** start of Supplied material **

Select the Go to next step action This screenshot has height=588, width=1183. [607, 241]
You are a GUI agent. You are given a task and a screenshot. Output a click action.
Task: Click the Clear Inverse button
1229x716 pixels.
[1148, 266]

** end of Supplied material **

▶ **Request**
Reproduce the listing above with every instance of "screenshot" changed to "image", keeping everything else the same.

▶ **Result**
Select the Go to next step action This image has height=588, width=1183. [607, 241]
You are a GUI agent. You are given a task and a image. Output a click action.
Task: Click the Clear Inverse button
1229x716 pixels.
[1148, 266]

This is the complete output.